Skin Biopsy Detects Synuclein Pathology in 75% of Those with Idiopathic REM Sleep Behavior Disorder

According to study results presented at the 2025 Annual Meeting of the Associated Professional Sleep Societies (APSS), 75% of people with idiopathic rapid eye movement (REM) sleep behavior disorder (iRBD) and no evidence of other neurodegenerative disease tested positive for cutaneous phosphorylated α-synuclein deposition on skin biopsy. According to a press release from CND Life Sciences (Scottsdale, AZ), a company that develops neurodiagnostic biomarker testing technology, the baseline results from the ongoing Syn-Sleep Study (NCT05757206) suggest that phosphorylated α-synuclein biomarker testing may have potential applications for early intervention to prevent disease progression to Parkinson disease (PD) or dementia with Lewy bodies (DLB).

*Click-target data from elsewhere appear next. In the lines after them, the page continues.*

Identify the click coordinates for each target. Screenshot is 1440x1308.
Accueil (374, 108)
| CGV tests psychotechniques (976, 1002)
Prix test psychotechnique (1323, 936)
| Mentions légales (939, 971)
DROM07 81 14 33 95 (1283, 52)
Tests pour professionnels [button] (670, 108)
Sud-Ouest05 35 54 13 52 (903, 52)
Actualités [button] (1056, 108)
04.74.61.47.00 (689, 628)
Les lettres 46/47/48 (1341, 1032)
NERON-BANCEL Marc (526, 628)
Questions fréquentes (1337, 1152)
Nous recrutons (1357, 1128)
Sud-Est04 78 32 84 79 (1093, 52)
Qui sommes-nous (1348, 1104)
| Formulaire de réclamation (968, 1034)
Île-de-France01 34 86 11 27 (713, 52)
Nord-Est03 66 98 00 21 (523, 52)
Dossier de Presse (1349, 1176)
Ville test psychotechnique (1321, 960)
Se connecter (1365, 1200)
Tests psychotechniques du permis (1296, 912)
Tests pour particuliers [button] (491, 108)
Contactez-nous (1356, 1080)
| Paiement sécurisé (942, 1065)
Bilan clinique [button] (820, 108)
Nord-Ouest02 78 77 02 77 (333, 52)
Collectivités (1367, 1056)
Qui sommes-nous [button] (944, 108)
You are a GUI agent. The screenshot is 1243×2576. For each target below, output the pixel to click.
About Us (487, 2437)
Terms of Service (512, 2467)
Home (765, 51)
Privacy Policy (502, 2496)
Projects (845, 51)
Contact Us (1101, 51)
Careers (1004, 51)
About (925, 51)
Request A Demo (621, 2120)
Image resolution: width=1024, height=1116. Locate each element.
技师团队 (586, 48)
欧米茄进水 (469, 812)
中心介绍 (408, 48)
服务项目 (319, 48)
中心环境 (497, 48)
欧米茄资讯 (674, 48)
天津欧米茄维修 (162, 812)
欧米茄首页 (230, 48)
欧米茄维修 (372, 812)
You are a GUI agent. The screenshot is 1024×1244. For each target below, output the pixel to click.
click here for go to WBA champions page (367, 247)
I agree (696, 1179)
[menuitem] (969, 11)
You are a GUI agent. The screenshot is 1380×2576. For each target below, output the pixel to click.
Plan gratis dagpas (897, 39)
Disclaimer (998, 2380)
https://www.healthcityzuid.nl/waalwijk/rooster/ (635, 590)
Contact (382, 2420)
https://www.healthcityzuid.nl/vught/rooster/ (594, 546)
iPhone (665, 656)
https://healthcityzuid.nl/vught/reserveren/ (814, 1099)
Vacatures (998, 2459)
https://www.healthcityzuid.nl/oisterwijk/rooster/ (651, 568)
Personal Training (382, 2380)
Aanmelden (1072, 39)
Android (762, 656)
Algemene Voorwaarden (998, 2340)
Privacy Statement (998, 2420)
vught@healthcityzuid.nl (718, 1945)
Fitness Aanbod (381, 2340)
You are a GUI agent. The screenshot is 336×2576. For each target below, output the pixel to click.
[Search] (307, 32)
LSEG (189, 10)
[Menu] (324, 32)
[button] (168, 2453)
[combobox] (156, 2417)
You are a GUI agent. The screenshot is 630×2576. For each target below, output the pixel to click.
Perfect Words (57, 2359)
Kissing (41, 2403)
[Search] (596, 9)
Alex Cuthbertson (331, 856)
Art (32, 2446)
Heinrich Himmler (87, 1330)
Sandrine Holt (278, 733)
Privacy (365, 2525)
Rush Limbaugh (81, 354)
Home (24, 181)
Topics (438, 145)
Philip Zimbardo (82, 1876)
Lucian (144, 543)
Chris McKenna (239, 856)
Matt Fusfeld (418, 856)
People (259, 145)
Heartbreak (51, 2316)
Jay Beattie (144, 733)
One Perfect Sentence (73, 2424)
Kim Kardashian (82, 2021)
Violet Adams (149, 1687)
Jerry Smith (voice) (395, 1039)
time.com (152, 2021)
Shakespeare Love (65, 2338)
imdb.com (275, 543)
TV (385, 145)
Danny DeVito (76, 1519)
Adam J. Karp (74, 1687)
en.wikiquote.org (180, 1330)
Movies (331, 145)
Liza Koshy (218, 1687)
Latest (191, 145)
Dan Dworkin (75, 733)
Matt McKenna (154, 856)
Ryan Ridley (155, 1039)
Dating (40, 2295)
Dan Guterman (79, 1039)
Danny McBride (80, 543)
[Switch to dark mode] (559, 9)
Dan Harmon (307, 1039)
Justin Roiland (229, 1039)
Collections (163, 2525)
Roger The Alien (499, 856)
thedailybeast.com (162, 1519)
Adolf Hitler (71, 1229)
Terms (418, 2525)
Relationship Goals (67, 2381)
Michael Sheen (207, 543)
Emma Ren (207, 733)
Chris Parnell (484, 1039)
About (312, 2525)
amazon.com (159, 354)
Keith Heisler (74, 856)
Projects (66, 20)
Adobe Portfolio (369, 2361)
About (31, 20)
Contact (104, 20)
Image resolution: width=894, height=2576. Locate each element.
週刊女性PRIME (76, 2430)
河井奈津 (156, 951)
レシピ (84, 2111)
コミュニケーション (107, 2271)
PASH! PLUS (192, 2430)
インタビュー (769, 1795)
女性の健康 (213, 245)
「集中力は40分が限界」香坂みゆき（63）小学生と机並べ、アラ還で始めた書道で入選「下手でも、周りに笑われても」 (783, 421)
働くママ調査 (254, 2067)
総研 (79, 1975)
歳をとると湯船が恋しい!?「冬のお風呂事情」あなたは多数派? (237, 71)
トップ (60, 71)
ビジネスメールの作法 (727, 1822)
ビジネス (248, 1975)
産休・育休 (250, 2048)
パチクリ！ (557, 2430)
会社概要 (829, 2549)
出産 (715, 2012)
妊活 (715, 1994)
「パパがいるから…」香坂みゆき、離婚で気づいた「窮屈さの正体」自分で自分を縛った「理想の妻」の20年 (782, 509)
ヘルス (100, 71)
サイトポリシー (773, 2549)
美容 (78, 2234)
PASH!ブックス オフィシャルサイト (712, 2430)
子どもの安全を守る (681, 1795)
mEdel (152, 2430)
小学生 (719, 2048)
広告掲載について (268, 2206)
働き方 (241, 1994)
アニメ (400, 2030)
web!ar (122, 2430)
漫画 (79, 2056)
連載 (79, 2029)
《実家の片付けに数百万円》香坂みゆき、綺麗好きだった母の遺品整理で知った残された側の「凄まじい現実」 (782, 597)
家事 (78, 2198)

The Syn-Sleep Study is a National Institutes of Health (NIH)–funded, 24-month, multicenter, prospective trial assessing whether the presence and pattern of phosphorylated α-synuclein deposition in skin biopsies can predict eventual progression to clinically definite synucleinopathy, such as PD, DLB, and multiple system atrophy (MSA). Conducted across 11 sites in the United States, the study population includes 80 people with iRBD, all without a current diagnosis of other neurodegenerative diseases. At baseline, the participants, who had experienced an average of 6.7 years of symptoms of iRBD, were assessed for cutaneous phosphorylated α-synuclein deposition using a skin biopsy test

• 75% of patients tested positive for cutaneous phosphorylated α-synuclein at baseline
• Participants who tested positive for baseline phosphorylated α-synuclein were more likely to be older, have a longer iRBD symptom duration, and have a greater degree of hyposmia
• Symptom severity, autonomic symptom, and iRBD diagnostic methodology (polysomnography vs questionnaire) did not result in different phosphorylated α-synuclein positivity rates

“We are currently doing a longitudinal reassessment of these subjects to determine if quantification of [phosphorylated α-synuclein] can serve as a biomarker of disease progression,” said Todd Levine, MD, Chief Medical Officer of CND Life Sciences and principle investigator of the study. “The ability to detect those patients at risk opens the door for earlier disease modulation and prevention trials.”